• _Data supplied_
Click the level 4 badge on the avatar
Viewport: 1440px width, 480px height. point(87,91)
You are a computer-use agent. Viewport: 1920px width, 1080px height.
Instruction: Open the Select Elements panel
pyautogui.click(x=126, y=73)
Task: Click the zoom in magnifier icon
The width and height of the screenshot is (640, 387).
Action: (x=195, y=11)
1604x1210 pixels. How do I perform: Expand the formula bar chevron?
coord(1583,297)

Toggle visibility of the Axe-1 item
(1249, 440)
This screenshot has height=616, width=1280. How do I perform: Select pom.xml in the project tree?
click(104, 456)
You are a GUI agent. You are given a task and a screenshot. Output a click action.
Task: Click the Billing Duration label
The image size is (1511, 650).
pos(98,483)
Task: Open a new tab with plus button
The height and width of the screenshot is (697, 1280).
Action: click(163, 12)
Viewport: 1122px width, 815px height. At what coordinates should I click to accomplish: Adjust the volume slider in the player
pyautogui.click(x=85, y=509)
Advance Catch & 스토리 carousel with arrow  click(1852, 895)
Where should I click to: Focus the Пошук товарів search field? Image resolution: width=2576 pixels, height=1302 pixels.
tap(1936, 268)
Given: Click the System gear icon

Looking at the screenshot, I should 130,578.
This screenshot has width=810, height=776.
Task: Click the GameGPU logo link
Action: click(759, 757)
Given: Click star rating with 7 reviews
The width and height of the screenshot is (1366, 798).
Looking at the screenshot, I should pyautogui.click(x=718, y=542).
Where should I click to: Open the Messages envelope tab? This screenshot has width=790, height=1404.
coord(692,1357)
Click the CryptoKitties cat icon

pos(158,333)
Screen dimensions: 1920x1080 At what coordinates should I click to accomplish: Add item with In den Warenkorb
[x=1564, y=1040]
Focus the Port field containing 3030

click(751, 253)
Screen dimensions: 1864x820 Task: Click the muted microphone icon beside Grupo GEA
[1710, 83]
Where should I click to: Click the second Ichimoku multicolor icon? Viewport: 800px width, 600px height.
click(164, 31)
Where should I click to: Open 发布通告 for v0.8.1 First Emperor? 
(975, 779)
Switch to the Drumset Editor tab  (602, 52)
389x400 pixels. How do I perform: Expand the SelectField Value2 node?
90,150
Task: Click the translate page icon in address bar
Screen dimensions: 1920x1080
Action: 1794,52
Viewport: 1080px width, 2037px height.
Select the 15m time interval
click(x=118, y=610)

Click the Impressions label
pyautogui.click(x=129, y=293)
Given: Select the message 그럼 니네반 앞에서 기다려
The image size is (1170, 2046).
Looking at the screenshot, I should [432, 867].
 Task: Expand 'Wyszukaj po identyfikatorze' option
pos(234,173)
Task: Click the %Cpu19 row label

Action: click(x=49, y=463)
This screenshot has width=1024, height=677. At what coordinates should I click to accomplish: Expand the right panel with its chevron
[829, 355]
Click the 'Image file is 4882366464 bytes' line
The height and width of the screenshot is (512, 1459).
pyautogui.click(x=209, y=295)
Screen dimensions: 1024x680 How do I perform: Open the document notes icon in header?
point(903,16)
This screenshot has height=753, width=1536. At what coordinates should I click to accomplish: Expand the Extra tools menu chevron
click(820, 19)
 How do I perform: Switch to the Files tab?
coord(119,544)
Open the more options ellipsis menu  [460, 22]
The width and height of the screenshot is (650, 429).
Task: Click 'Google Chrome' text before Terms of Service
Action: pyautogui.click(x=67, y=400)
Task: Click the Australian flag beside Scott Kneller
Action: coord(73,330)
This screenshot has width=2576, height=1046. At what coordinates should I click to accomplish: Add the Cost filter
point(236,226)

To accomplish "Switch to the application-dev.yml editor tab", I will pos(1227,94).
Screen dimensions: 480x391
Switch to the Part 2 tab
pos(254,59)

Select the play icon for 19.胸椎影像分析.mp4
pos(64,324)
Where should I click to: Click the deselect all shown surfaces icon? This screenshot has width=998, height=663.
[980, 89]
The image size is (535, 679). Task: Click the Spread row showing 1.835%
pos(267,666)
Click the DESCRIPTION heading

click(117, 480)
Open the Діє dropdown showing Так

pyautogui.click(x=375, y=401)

• _Work to complete_
Render every line of the entries above as a Markdown table with two columns, No. and Text, numbering the rows and omitting blank lines.

• _Exercise output_
| No. | Text |
|---|---|
| 1 | Click the level 4 badge on the avatar |
| 2 | Viewport: 1440px width, 480px height. point(87,91) |
| 3 | You are a computer-use agent. Viewport: 1920px width, 1080px height. |
| 4 | Instruction: Open the Select Elements panel |
| 5 | pyautogui.click(x=126, y=73) |
| 6 | Task: Click the zoom in magnifier icon |
| 7 | The width and height of the screenshot is (640, 387). |
| 8 | Action: (x=195, y=11) |
| 9 | 1604x1210 pixels. How do I perform: Expand the formula bar chevron? |
| 10 | coord(1583,297) |
| 11 | Toggle visibility of the Axe-1 item |
| 12 | (1249, 440) |
| 13 | This screenshot has height=616, width=1280. How do I perform: Select pom.xml in the project tree? |
| 14 | click(104, 456) |
| 15 | You are a GUI agent. You are given a task and a screenshot. Output a click action. |
| 16 | Task: Click the Billing Duration label |
| 17 | The image size is (1511, 650). |
| 18 | pos(98,483) |
| 19 | Task: Open a new tab with plus button |
| 20 | The height and width of the screenshot is (697, 1280). |
| 21 | Action: click(163, 12) |
| 22 | Viewport: 1122px width, 815px height. At what coordinates should I click to accomplish: Adjust the volume slider in the player |
| 23 | pyautogui.click(x=85, y=509) |
| 24 | Advance Catch & 스토리 carousel with arrow  click(1852, 895) |
| 25 | Where should I click to: Focus the Пошук товарів search field? Image resolution: width=2576 pixels, height=1302 pixels. |
| 26 | tap(1936, 268) |
| 27 | Given: Click the System gear icon |
| 28 | Looking at the screenshot, I should 130,578. |
| 29 | This screenshot has width=810, height=776. |
| 30 | Task: Click the GameGPU logo link |
| 31 | Action: click(759, 757) |
| 32 | Given: Click star rating with 7 reviews |
| 33 | The width and height of the screenshot is (1366, 798). |
| 34 | Looking at the screenshot, I should pyautogui.click(x=718, y=542). |
| 35 | Where should I click to: Open the Messages envelope tab? This screenshot has width=790, height=1404. |
| 36 | coord(692,1357) |
| 37 | Click the CryptoKitties cat icon |
| 38 | pos(158,333) |
| 39 | Screen dimensions: 1920x1080 At what coordinates should I click to accomplish: Add item with In den Warenkorb |
| 40 | [x=1564, y=1040] |
| 41 | Focus the Port field containing 3030 |
| 42 | click(751, 253) |
| 43 | Screen dimensions: 1864x820 Task: Click the muted microphone icon beside Grupo GEA |
| 44 | [1710, 83] |
| 45 | Where should I click to: Click the second Ichimoku multicolor icon? Viewport: 800px width, 600px height. |
| 46 | click(164, 31) |
| 47 | Where should I click to: Open 发布通告 for v0.8.1 First Emperor?  |
| 48 | (975, 779) |
| 49 | Switch to the Drumset Editor tab  (602, 52) |
| 50 | 389x400 pixels. How do I perform: Expand the SelectField Value2 node? |
| 51 | 90,150 |
| 52 | Task: Click the translate page icon in address bar |
| 53 | Screen dimensions: 1920x1080 |
| 54 | Action: 1794,52 |
| 55 | Viewport: 1080px width, 2037px height. |
| 56 | Select the 15m time interval |
| 57 | click(x=118, y=610) |
| 58 | Click the Impressions label |
| 59 | pyautogui.click(x=129, y=293) |
| 60 | Given: Select the message 그럼 니네반 앞에서 기다려 |
| 61 | The image size is (1170, 2046). |
| 62 | Looking at the screenshot, I should [432, 867]. |
| 63 |  Task: Expand 'Wyszukaj po identyfikatorze' option |
| 64 | pos(234,173) |
| 65 | Task: Click the %Cpu19 row label |
| 66 | Action: click(x=49, y=463) |
| 67 | This screenshot has width=1024, height=677. At what coordinates should I click to accomplish: Expand the right panel with its chevron |
| 68 | [829, 355] |
| 69 | Click the 'Image file is 4882366464 bytes' line |
| 70 | The height and width of the screenshot is (512, 1459). |
| 71 | pyautogui.click(x=209, y=295) |
| 72 | Screen dimensions: 1024x680 How do I perform: Open the document notes icon in header? |
| 73 | point(903,16) |
| 74 | This screenshot has height=753, width=1536. At what coordinates should I click to accomplish: Expand the Extra tools menu chevron |
| 75 | click(820, 19) |
| 76 |  How do I perform: Switch to the Files tab? |
| 77 | coord(119,544) |
| 78 | Open the more options ellipsis menu  [460, 22] |
| 79 | The width and height of the screenshot is (650, 429). |
| 80 | Task: Click 'Google Chrome' text before Terms of Service |
| 81 | Action: pyautogui.click(x=67, y=400) |
| 82 | Task: Click the Australian flag beside Scott Kneller |
| 83 | Action: coord(73,330) |
| 84 | This screenshot has width=2576, height=1046. At what coordinates should I click to accomplish: Add the Cost filter |
| 85 | point(236,226) |
| 86 | To accomplish "Switch to the application-dev.yml editor tab", I will pos(1227,94). |
| 87 | Screen dimensions: 480x391 |
| 88 | Switch to the Part 2 tab |
| 89 | pos(254,59) |
| 90 | Select the play icon for 19.胸椎影像分析.mp4 |
| 91 | pos(64,324) |
| 92 | Where should I click to: Click the deselect all shown surfaces icon? This screenshot has width=998, height=663. |
| 93 | [980, 89] |
| 94 | The image size is (535, 679). Task: Click the Spread row showing 1.835% |
| 95 | pos(267,666) |
| 96 | Click the DESCRIPTION heading |
| 97 | click(117, 480) |
| 98 | Open the Діє dropdown showing Так |
| 99 | pyautogui.click(x=375, y=401) |